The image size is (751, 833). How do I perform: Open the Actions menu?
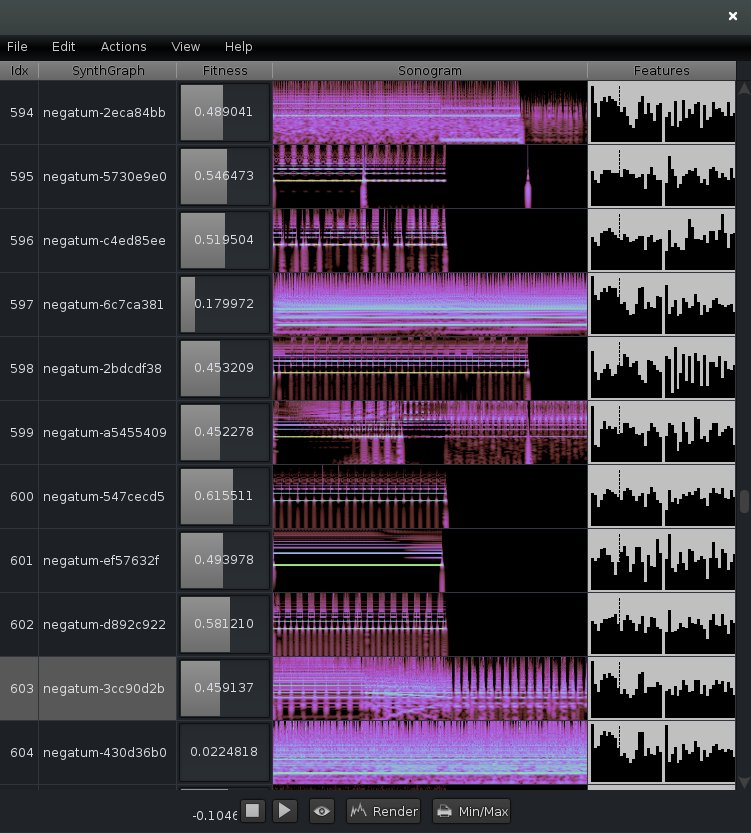[123, 47]
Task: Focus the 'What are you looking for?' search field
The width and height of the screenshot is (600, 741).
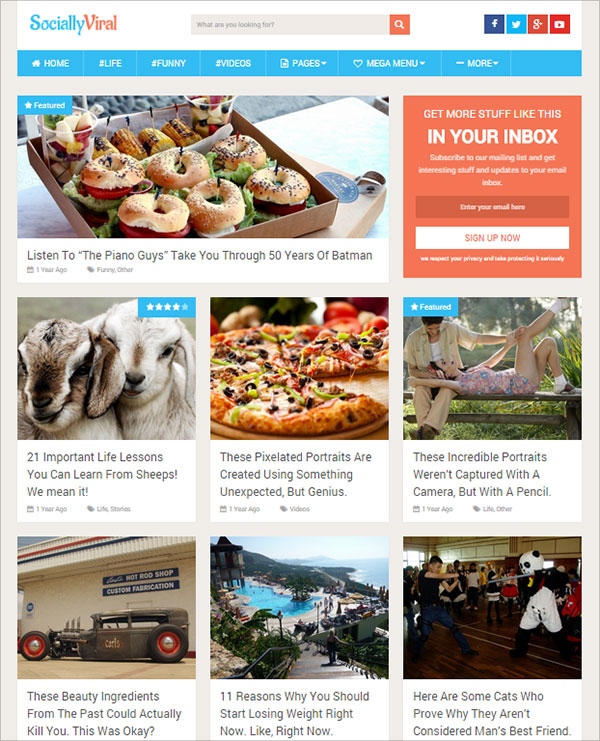Action: [x=290, y=25]
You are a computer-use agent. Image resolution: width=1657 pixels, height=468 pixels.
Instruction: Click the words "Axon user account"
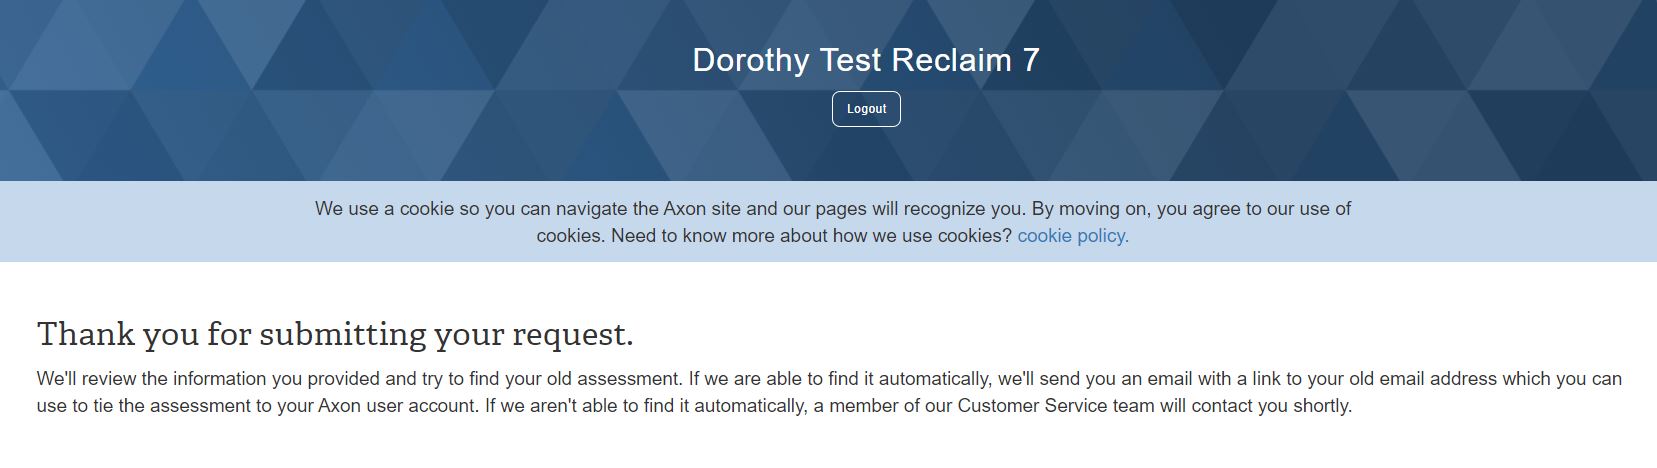coord(398,406)
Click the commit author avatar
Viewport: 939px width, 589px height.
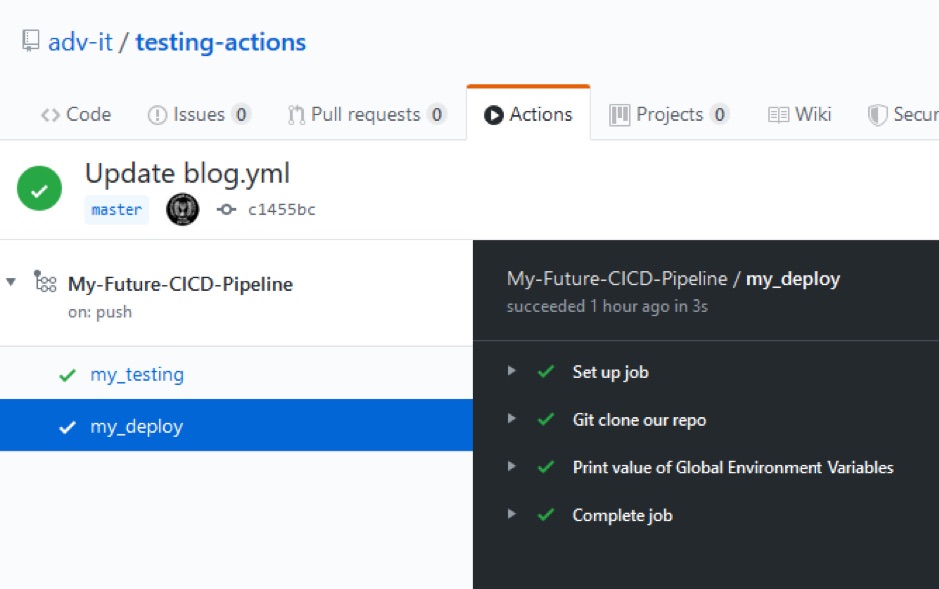pos(182,210)
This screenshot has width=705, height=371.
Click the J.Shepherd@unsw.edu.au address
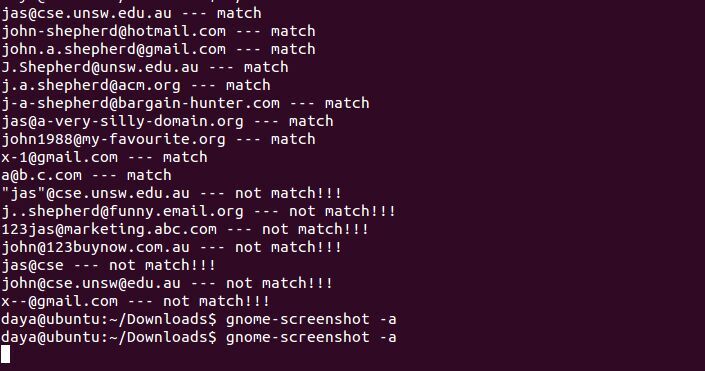coord(100,67)
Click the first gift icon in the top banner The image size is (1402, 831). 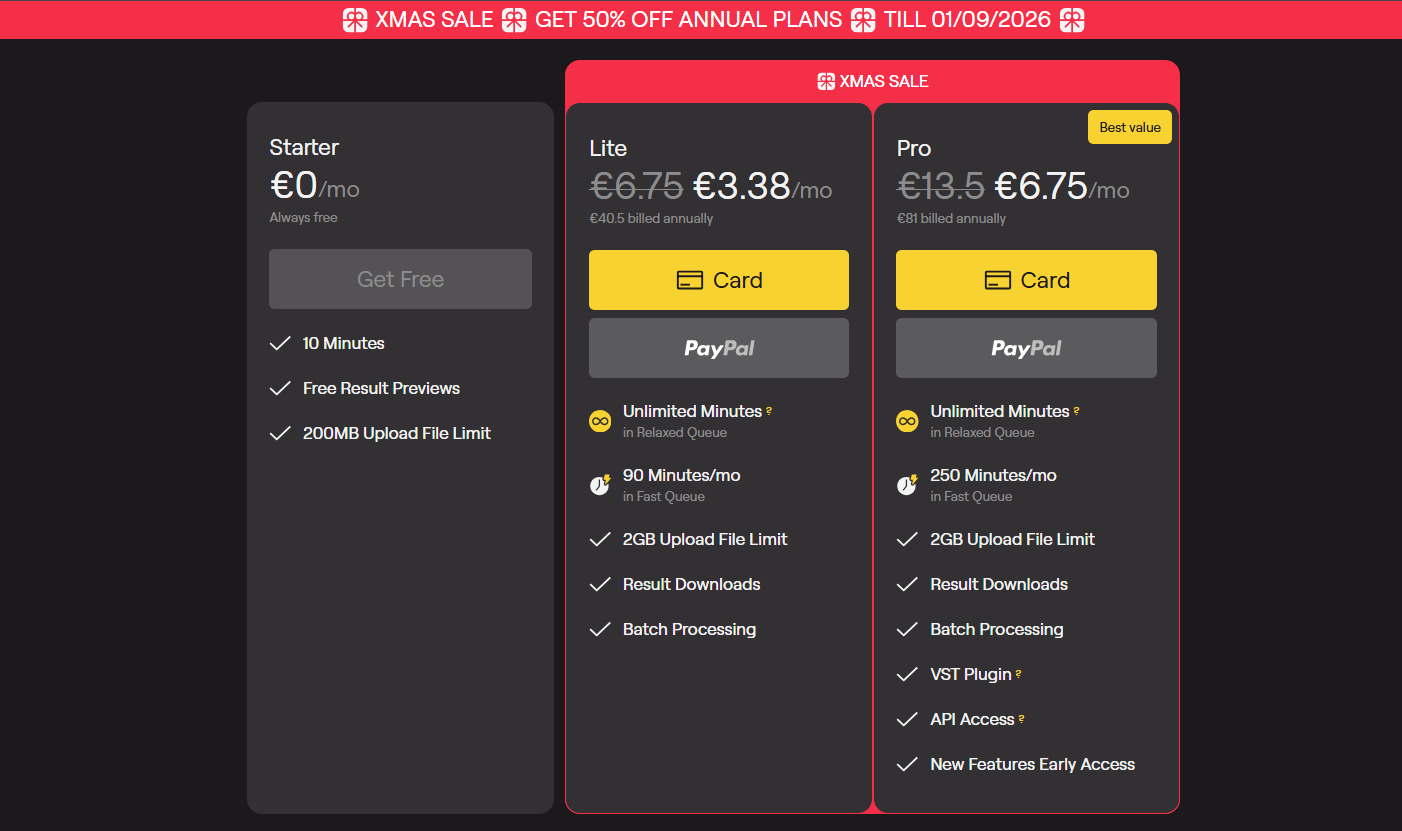[355, 20]
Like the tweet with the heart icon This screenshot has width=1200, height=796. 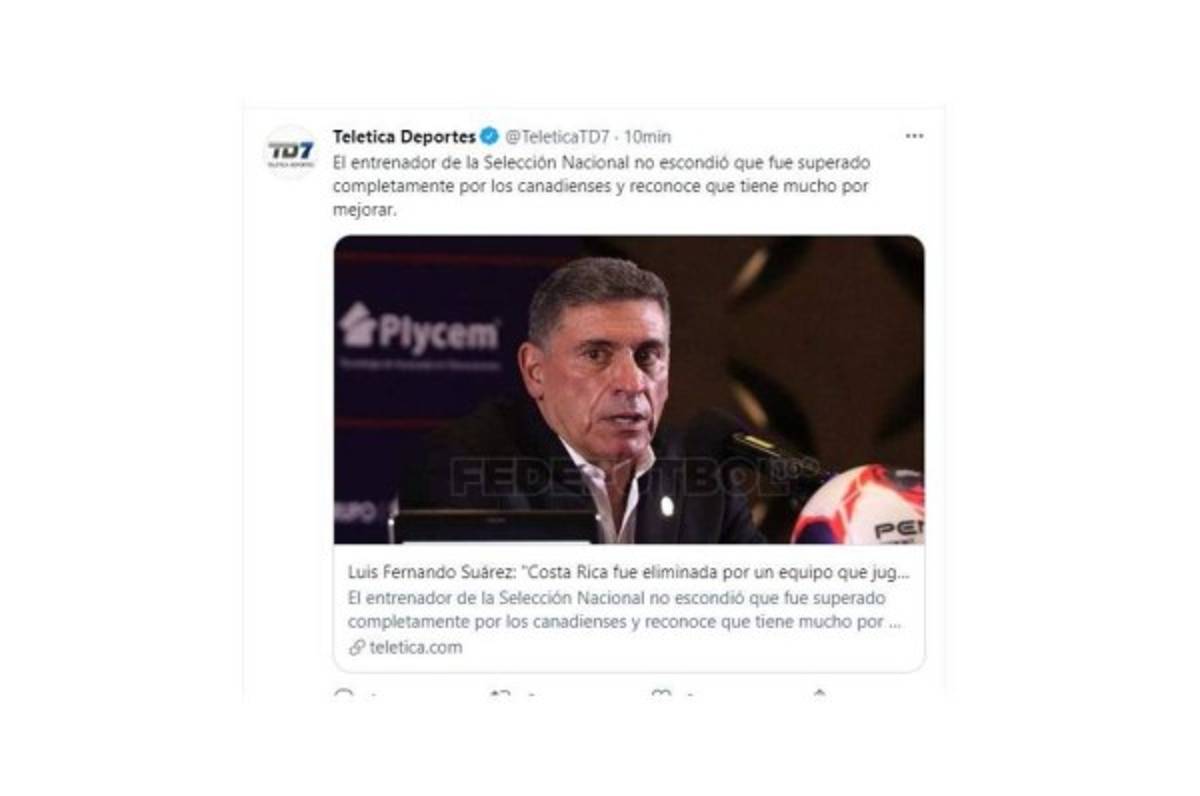point(661,693)
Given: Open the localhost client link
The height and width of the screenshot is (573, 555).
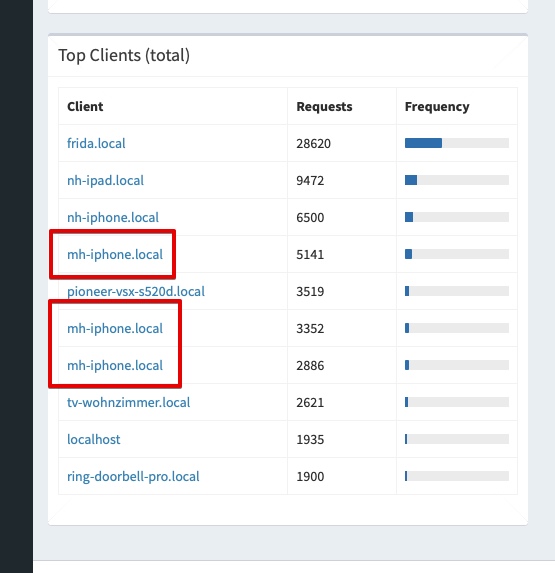Looking at the screenshot, I should pos(94,439).
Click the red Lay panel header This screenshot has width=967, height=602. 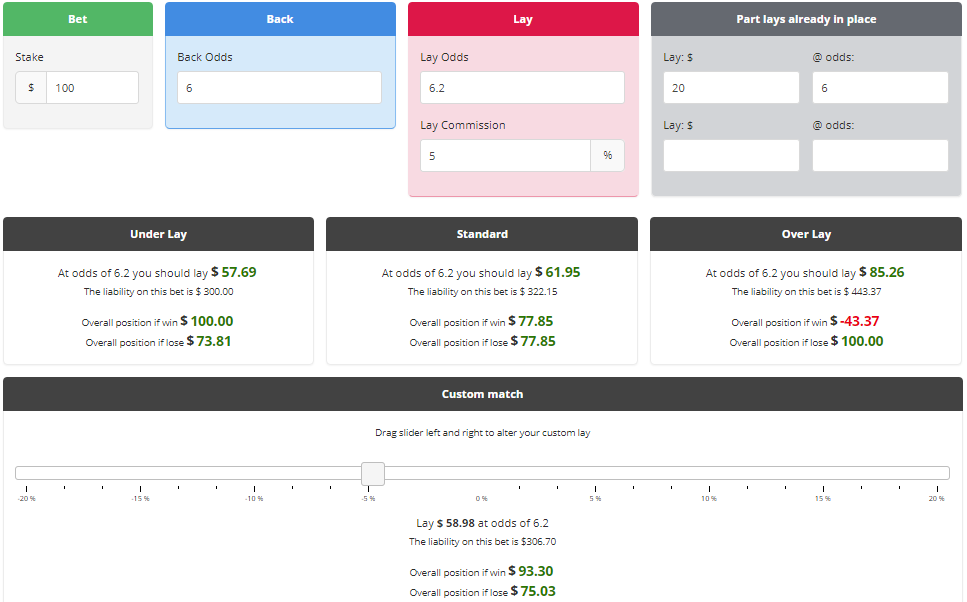[x=523, y=19]
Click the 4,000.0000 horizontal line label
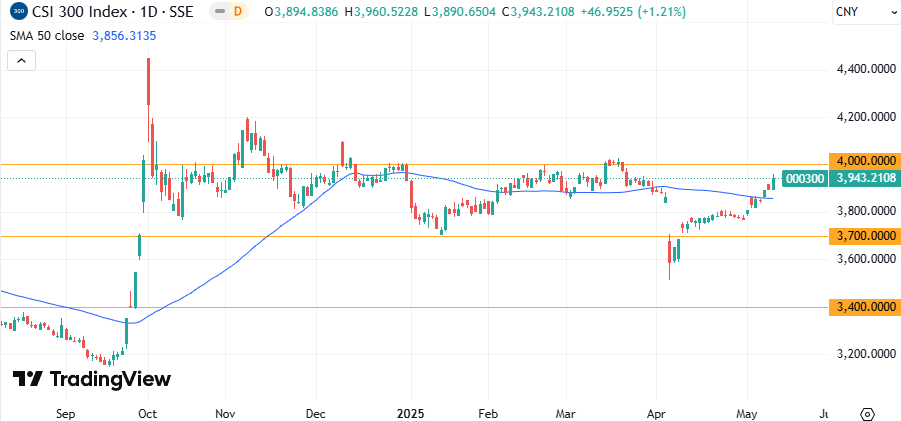 pyautogui.click(x=863, y=160)
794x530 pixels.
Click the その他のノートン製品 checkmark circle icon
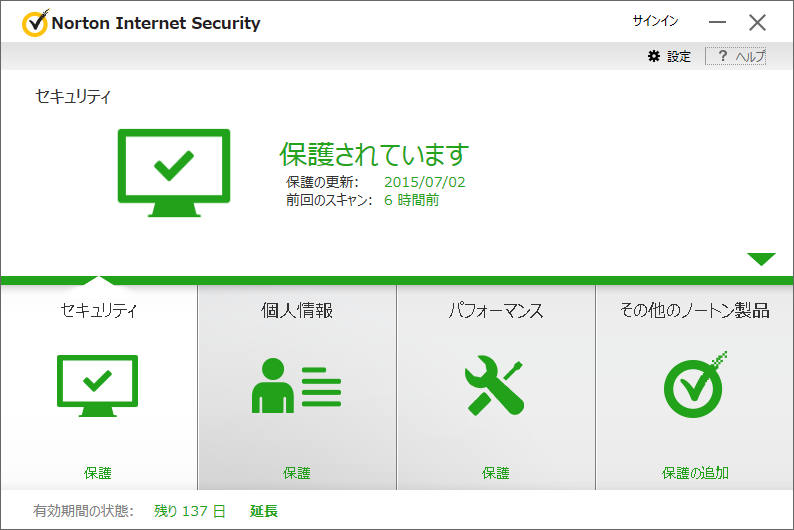click(x=695, y=385)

::::

**THE PROBLEM**
Please work out how many lines of the listing contain the string "pixels", and answer with the number only.

**OUTPUT FOR THIS TASK**
2